How can you guys do a History In Review on smartphones without mentioning the likes of the HTC Touch (Elf) which was the first touch screen smartphone and was released in June 2007 as well as the HTC XDA which spawned an entire development community. HTC had an early track record:
First Windows PDA (1998)
First Windows Phone (June 2002)
First 3G CDMA EVDO smartphone (October 2005)
First gesture-based smartphone (June 2007)
First Google (GOOG) Android smartphone (October 2008)
First 4G WiMax smartphone (November 2008)
HTC was one of the first companies that Apple sued over so called patent infringement, never mind the the patents where predated by actual real-world products.
in 2001 for work got a very cheap Nokia 3110
basic boring and bombproof..
used daily at work for 15yrs changed the battery twice still works today..
for personal use in 2006 got a tiny Nokia 6103 clamshell which I thought was so cool.. like something out of Star Trek..! with FM radio, Bluetooth, Camera and 4mb of storage !!
used daily for 10yrs changed battery once..still working..
both were very cheap, simple and amazingly durable..
I think I had the Nokia N95 I would still be using it is parts had not run out.
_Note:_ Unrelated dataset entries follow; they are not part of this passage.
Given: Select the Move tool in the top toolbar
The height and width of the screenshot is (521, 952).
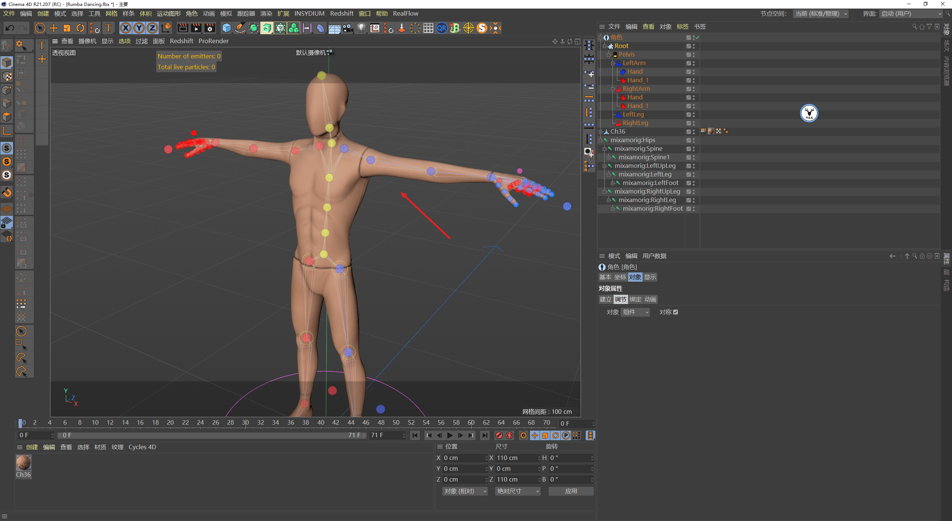Looking at the screenshot, I should (53, 28).
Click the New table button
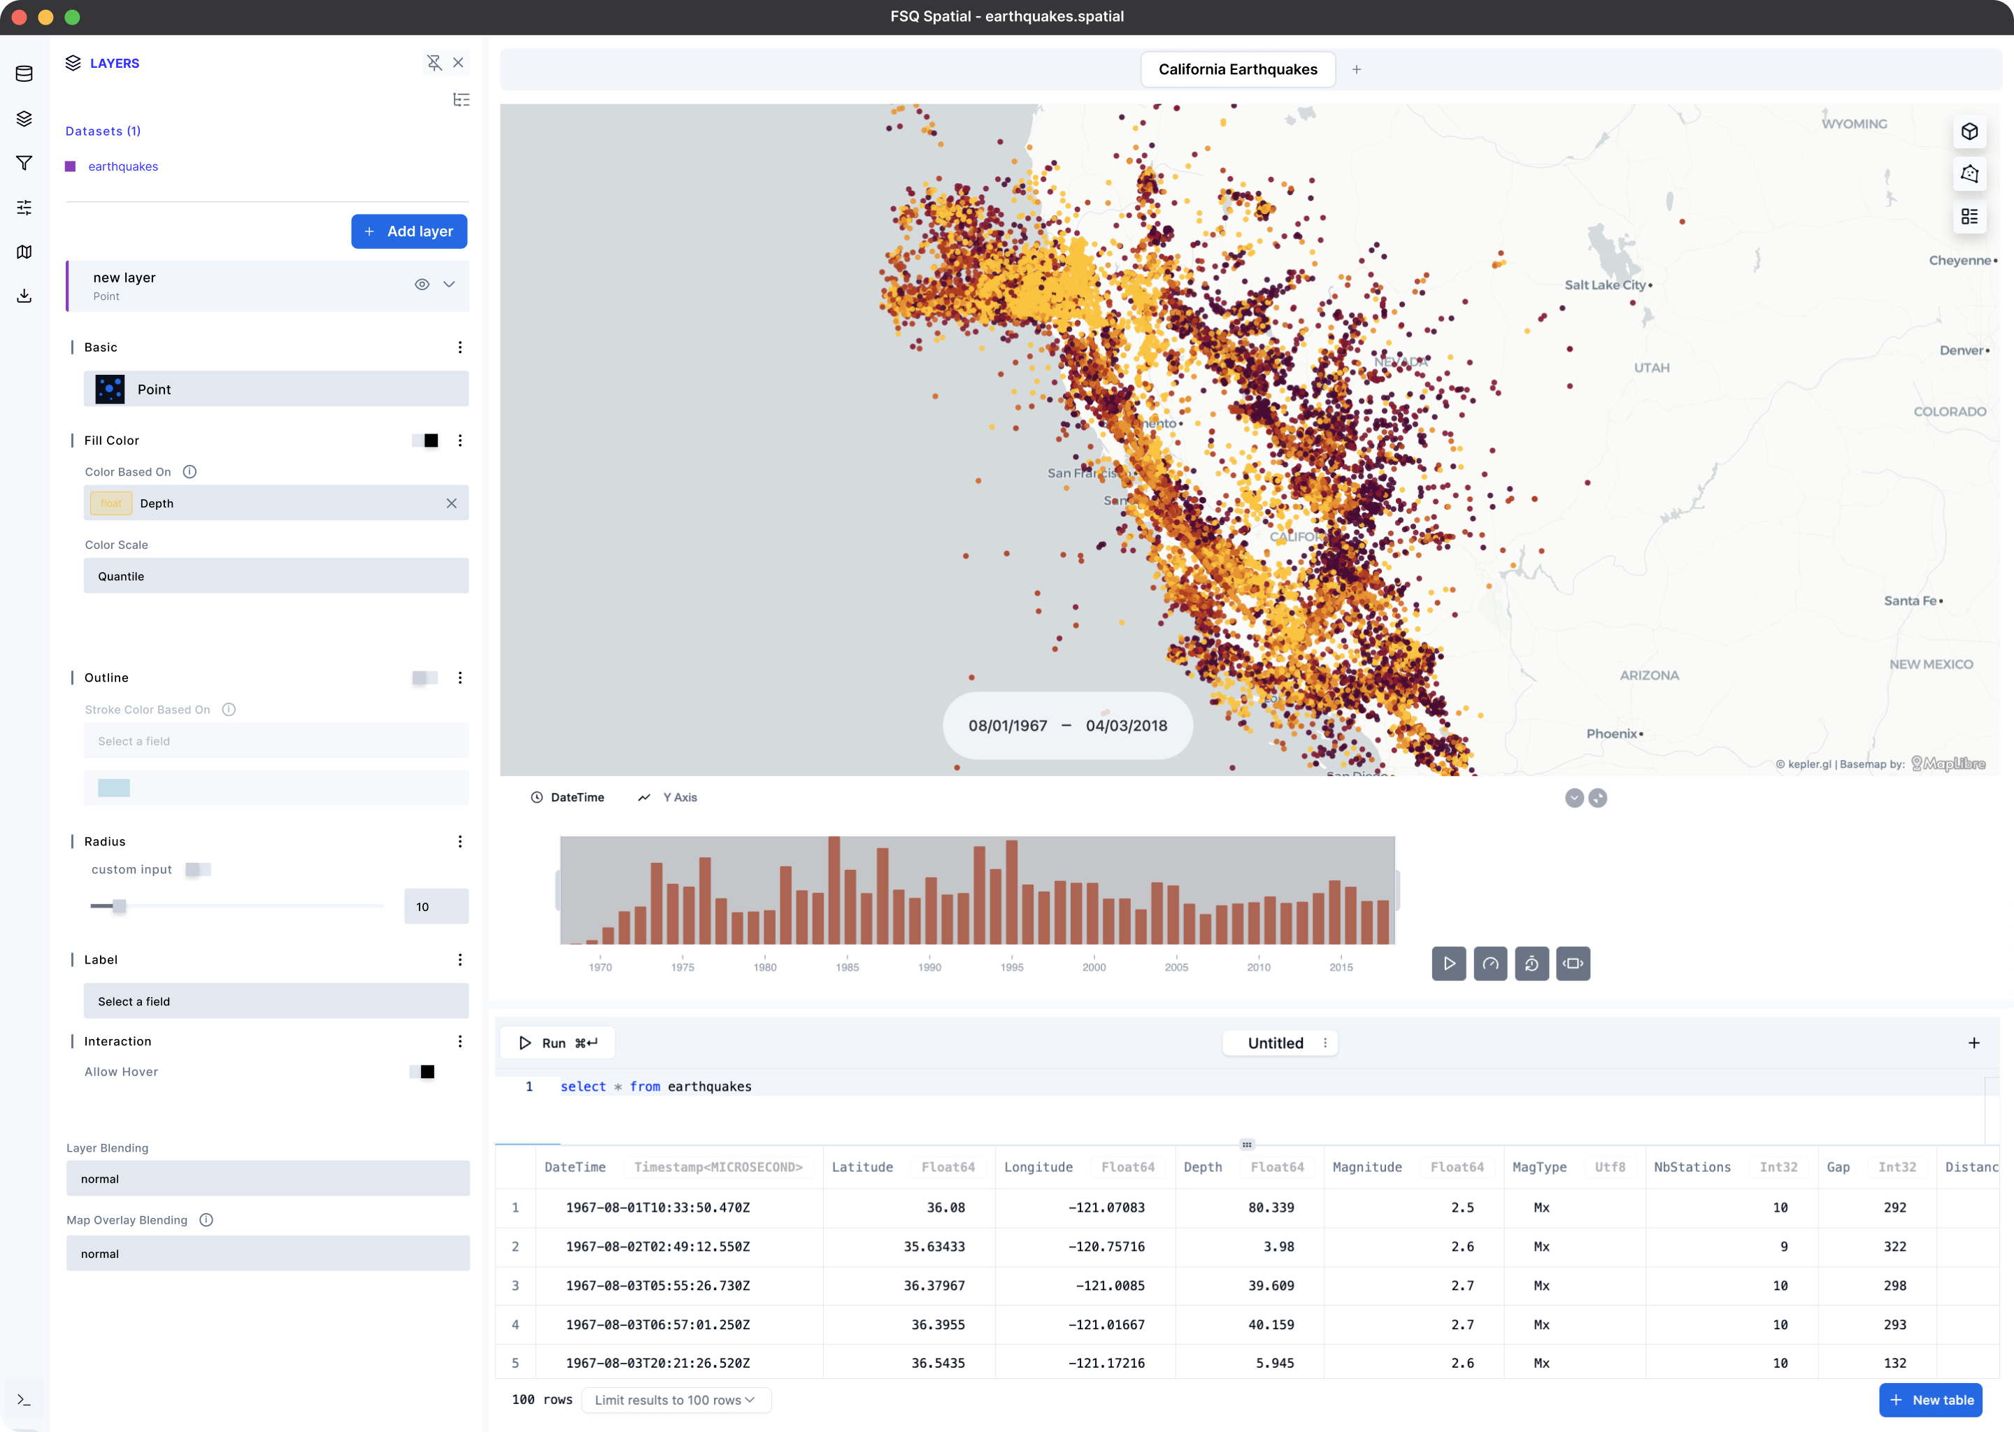 click(x=1930, y=1400)
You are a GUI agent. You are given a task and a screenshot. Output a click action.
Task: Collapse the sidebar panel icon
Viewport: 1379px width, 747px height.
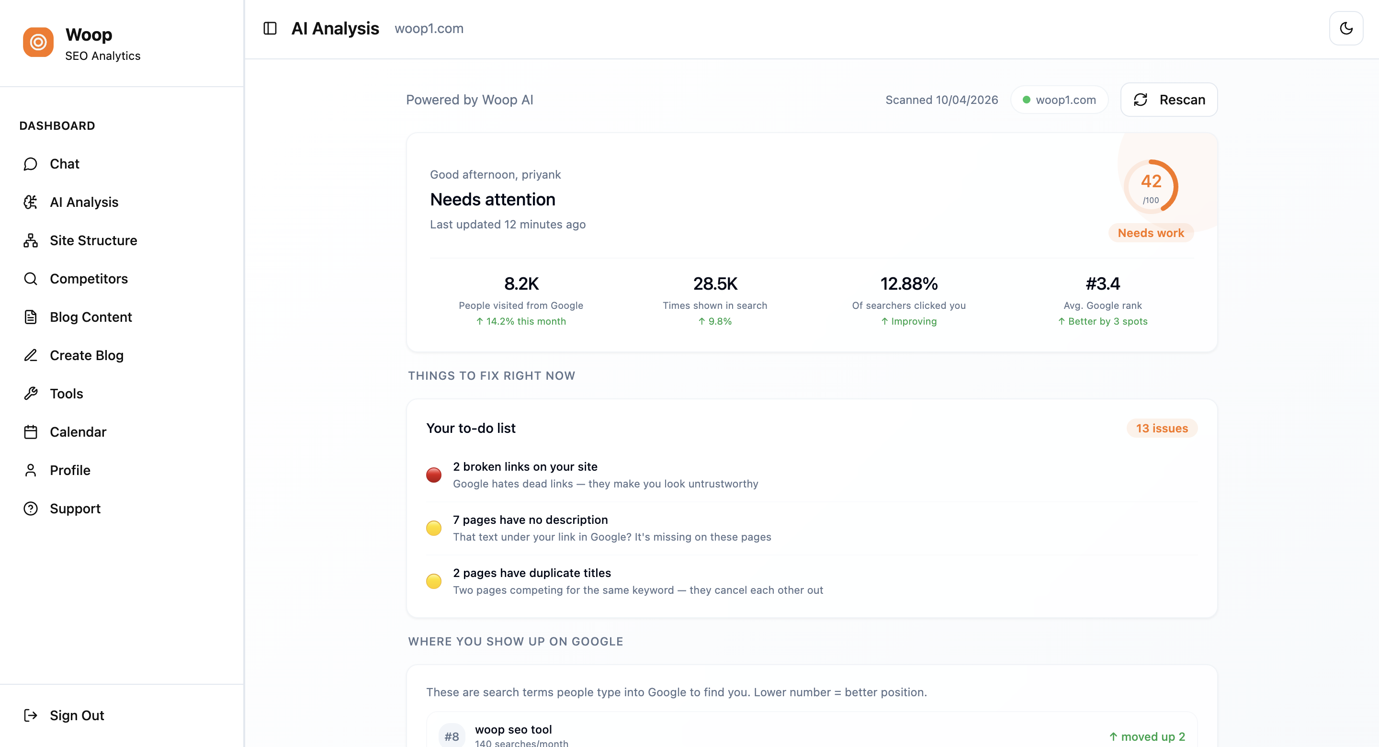click(x=270, y=28)
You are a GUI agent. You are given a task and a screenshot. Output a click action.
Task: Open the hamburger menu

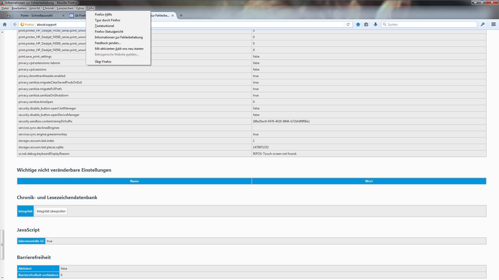[494, 24]
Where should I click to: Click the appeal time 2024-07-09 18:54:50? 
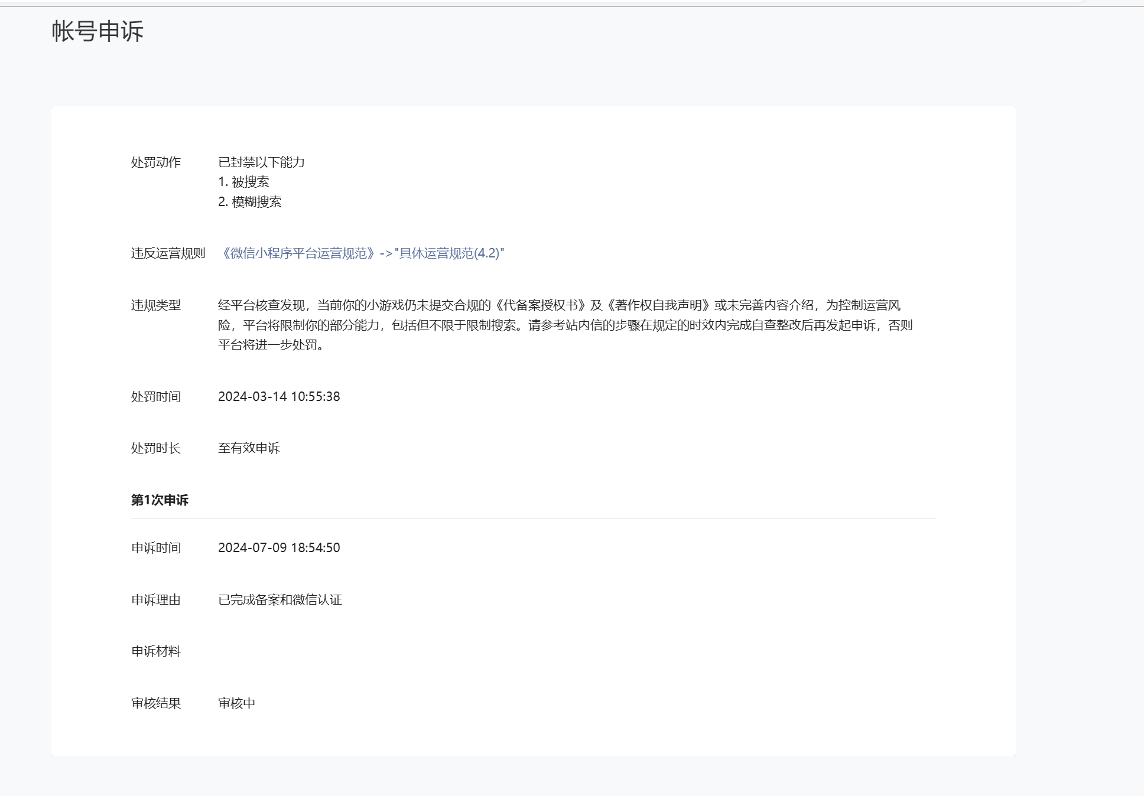tap(279, 548)
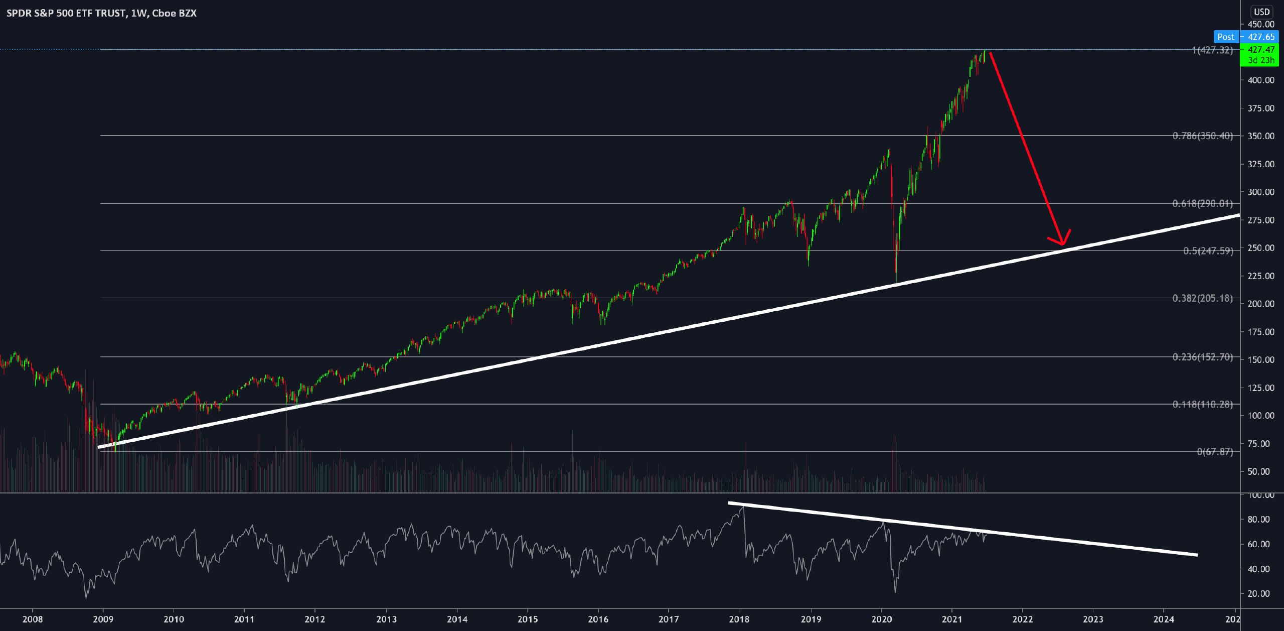Click the 0.5(247.59) Fibonacci level label

[1208, 251]
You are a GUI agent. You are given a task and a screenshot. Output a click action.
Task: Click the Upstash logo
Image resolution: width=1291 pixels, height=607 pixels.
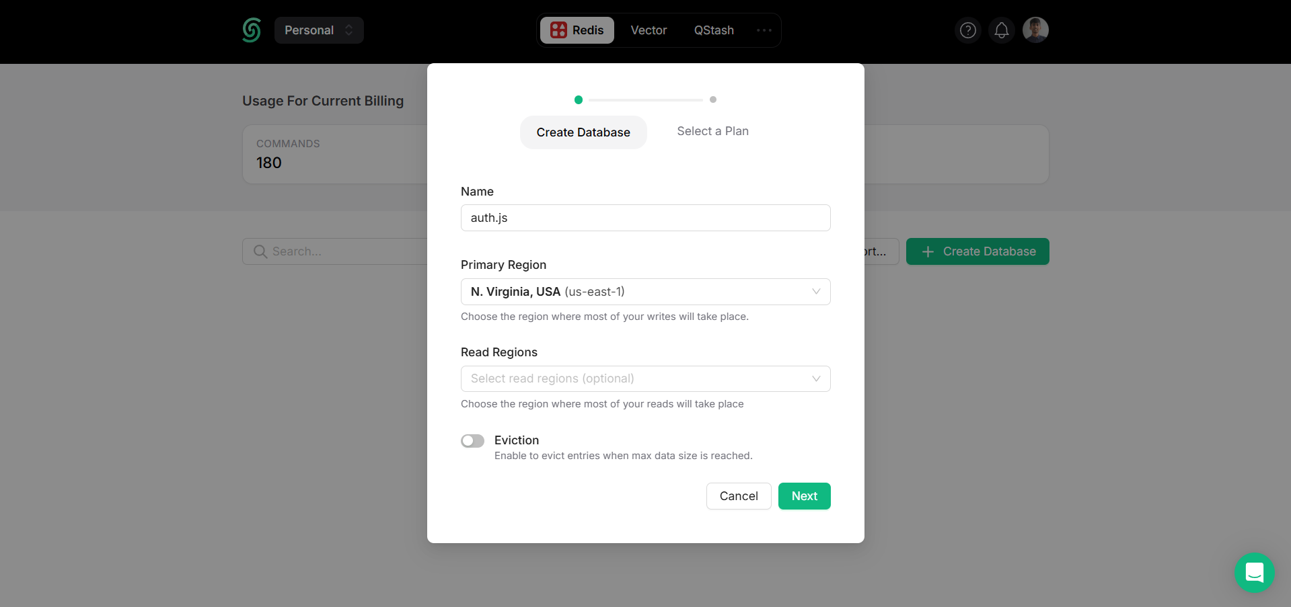pyautogui.click(x=251, y=30)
Loved that phone still have in a drawer somewhere now I will have to dig it out for some nostalgia, liked playing Zuma on it.
I do not remember the exact model number, but it was whatever nearly indestructible Nokia phone that I had at the time.
Nice flashback. I haven't seen most of these early devices.
Personally, I resisted having a mobile dog-leash early in the decade when a corporate employer offered a Blackberry. Send me an email and I guarantee I'll read it, think it over very carefully as you pay me to do, and then write back, I said. Got a basic Nokia candy-bar in 2007 for car emergencies and family SMS, but didn't tell the boss about it. Reading press on the early iPhones, they looked mainly like pricey iPods with pricey telco contracts attached.
In 2013, using SMS a lot, the QWERTY keyboard was the "killer app" that moved me to a toe-in-the-water $49 LG smartphone with Android G, and I was seriously won over by all the things that phone could do.